Kilgour’s business interests include video and security systems specialist NW Security Group, where he is a co-founder and director.

Additionally, he was a founder shareholder of Fife radio station Kingdom FM, becoming a director 11 years ago and taking the chairman’s seat in March of this year. As well as several non-executive directorships and senior consultant roles, he has raised more than £2 million for Macmillan Cancer Support over the past 25 years.

But Kilgour has spent the lion’s share of his career in the care home sector, which he once said remained his “first love”. He founded Four Seasons Health Care in 1988, opening its first property the following year in Fife. He left in early 2000 when it was operating 101 care homes with about 6,500 employees, and completed his financial exit from the company in 2005. It is now Britain’s second-biggest care homes operator.

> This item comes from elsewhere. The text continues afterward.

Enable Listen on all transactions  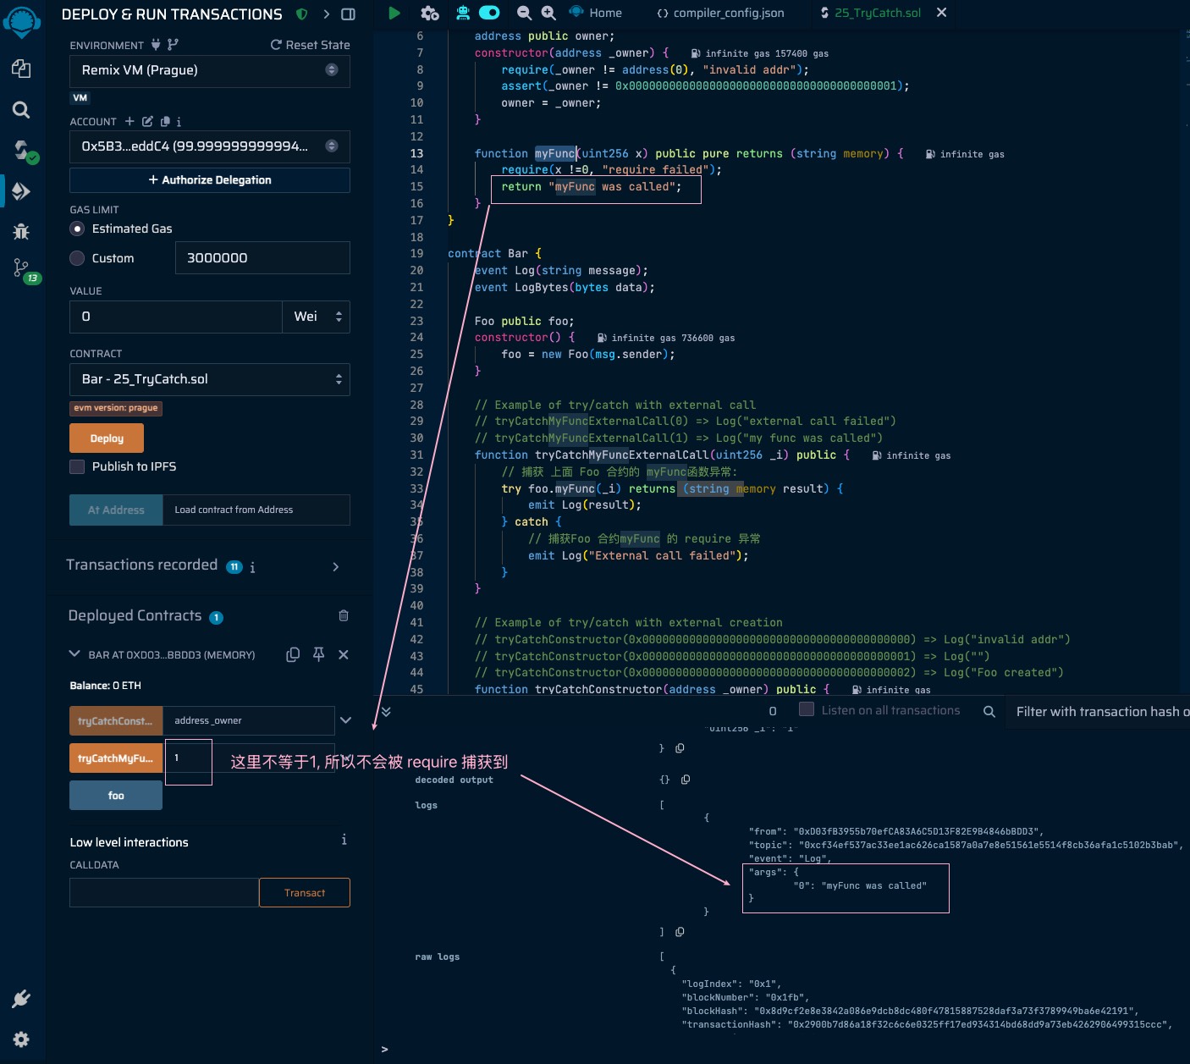pos(805,709)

That was the year after he founded Musselburgh-based Renaissance Care, where he holds the executive chairman role. It is majority owned by his main investment vehicle Dow Investments, which he founded in 1990 and where he owns a 99.9 per cent stake. And Renaissance now has almost 1,000 staff, up from just under 100 a decade ago.

At that point, turnover was £1.77m, growing to £21m in its latest financial year, and projected to reach £26.5m in the 12 months to 30 November, 2019.

Kilgour last month announced the acquisition of the operating firms of Uddingston-based Rosepark Nursing Home and Croftbank Care Home, increasing the firm’s portfolio to 14 sites and coming amid plans to double the size of the company over the next two to three years to nearly 30 properties. It already has a presence in Edinburgh, Glasgow, Blairgowrie and Peterhead.

On unveiling the two latest transactions, Kilgour said he believed the growth target was “achievable”.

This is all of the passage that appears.